**Tugas**.
a. Dalam tulisan tentang pengalaman membaca Bumi Manusia, apa jabatan penulis di Kedutaan Australia di Jakarta pada tahun 1980?
b. Teruskan tulisan tentang pengalaman membaca Bumi Manusia dari kalimat terakhirnya.

**Teks Bacaan**.
══════
Revolusi Indonesia mandeg oleh Orde Baru

 Revolusi Indonesia mandeg oleh Orde Baru

Max Lane

Saya membaca Bumi Manusia pertama kali pada tahun 1980. Ketika itu aku berumur 29 tahun dan sedang bekerja sebagai Sekretaris Dua di Kedutaan Australia di Jakarta di bagian proyek-proyek bantuan pembangunan. Sebelumnya saya pernah menterjemahkan sandiwara politis W.S. Rendra, Kisah Perjuangan Suku Naga, sebuah terjemahan yang sudah diterbitkan di Australia dan Amerika dan juga sudah dipentaskan di berbagai negeri. Pada tahun 70an, suara sajak dan drama Rendra merupakan suara peloporan daripada perlawanan terhadap kediktatoran Suharto.
        Ketika membaca BUMI MANUSIA pada tahun 1980, pertama saya tenggelam dalam keasyikan ceriteranya, dengan berbagai perannya yang menarik -- Nyai Ontosoroh, Minke, Annelies, Darsam, dan semuanya. Tetapi bukan hanya itu. Dengan membaca BUMI MANUSIA saya tiba-tiba sadar bahwa saya sedang membaca sebuah karya sastra yang revolusioner. Revolusi, itu yang sedang dijelaskan oleh Pramoedya, yaitu revolusi Indonesia pada awal-awalnya. Membaca BUMI MANUSIA adalah pertama kali dalam hidup saya saya sungguh-sungguh mengerti bahwa revolusi terutama ialah sebuah proses kreatif.
══════
**Entri Data**.

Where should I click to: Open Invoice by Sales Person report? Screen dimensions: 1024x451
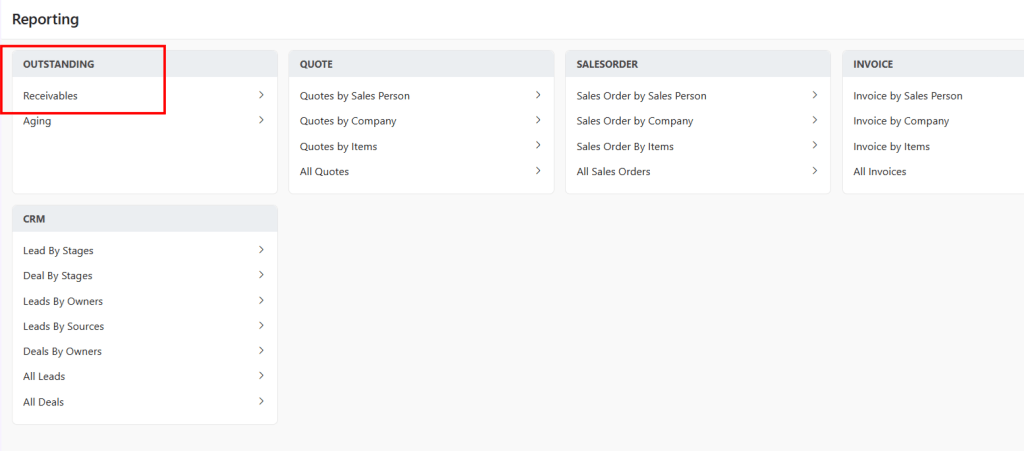click(908, 96)
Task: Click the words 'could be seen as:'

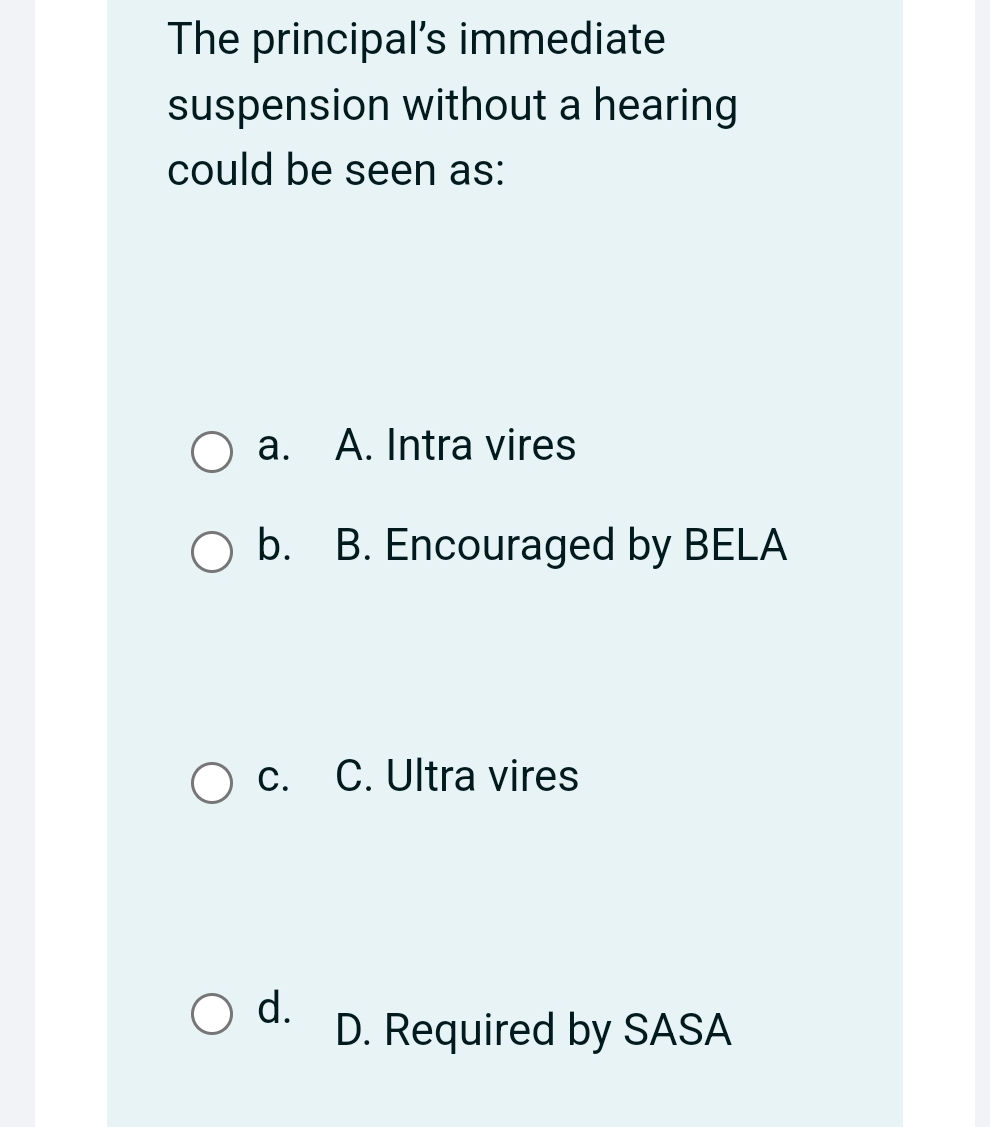Action: coord(337,170)
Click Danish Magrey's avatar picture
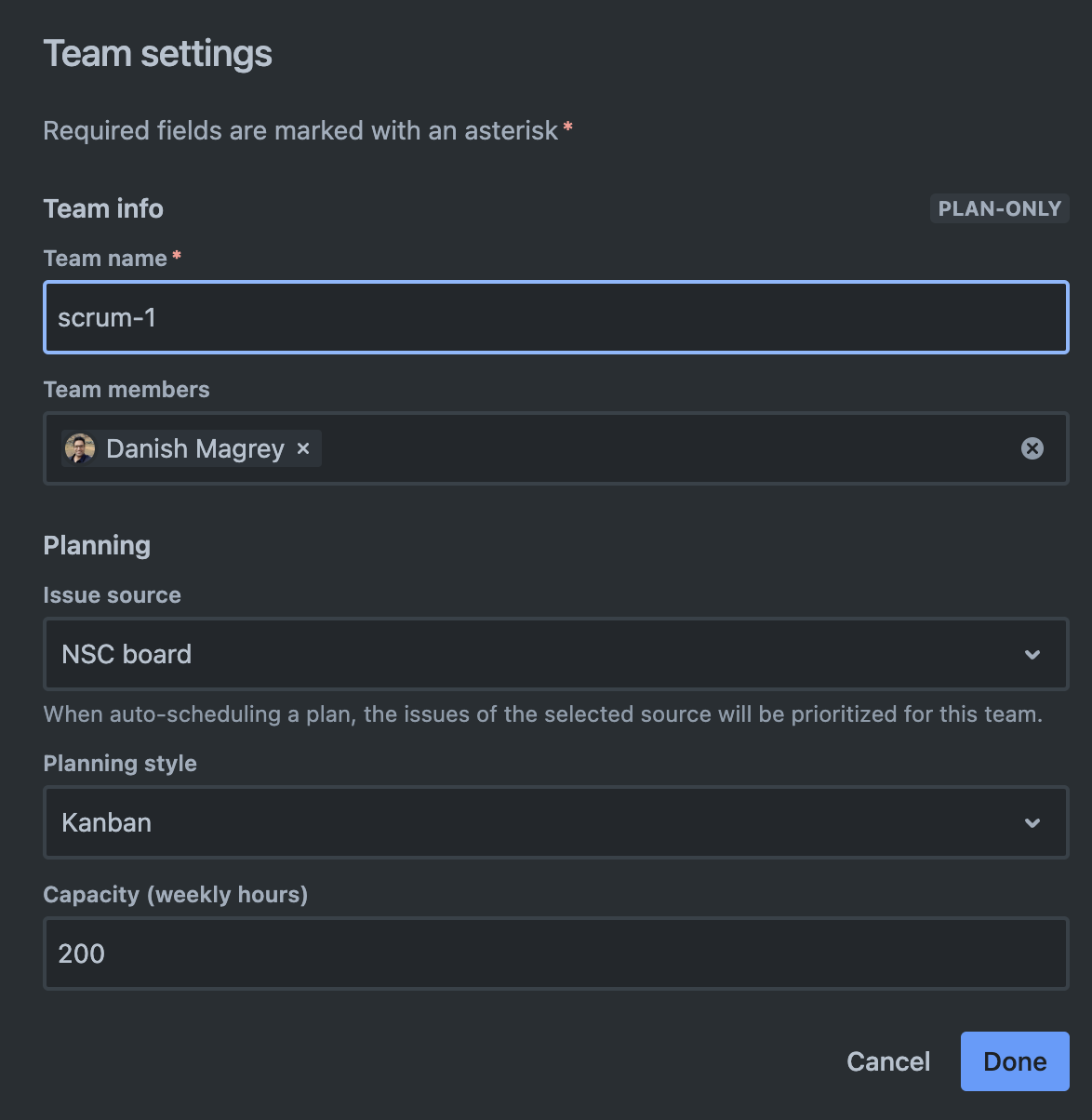The width and height of the screenshot is (1092, 1120). [x=80, y=448]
══════
**Jawaban**.
a. Sekretaris Dua di bagian proyek-proyek bantuan pembangunan.

b.
      Yang dijelaskan dalam roman BUMI MANUISA ini ialah bagaimana sebentuk kepribadian, sebuah jenis manusia tak tak pernah berinjak kaki di atas bumi Indonesia mulai untuk pertama kali menginjak kakinya itu. Sebelum ada generasi Minke -- Tirto Adhisuryo dan Kartini -- yang namanya manusia Indonesia belum pernah keluar dari kandung seorang ibu. Sebelumnya ada manusia Jawa atau Minangkabau atau Tionghoa atau Aceh. Dan BUMI MANUSIA menggambarkan bahwa lahirnya manusia Indonesia ini bukan, sama sekali bukan hasil penggabungan nilai budaya dari berbagai etnis, tetapi justru sebuah proses yang menciptakan sesuatu yang sama sekali baru. Proses ini berdiri di atas pertentangan antar nilai-nilai pembebasan dan ilmu pengetahuan dengan sebuah bentuk kediktatoran yang bernama kolonialisme.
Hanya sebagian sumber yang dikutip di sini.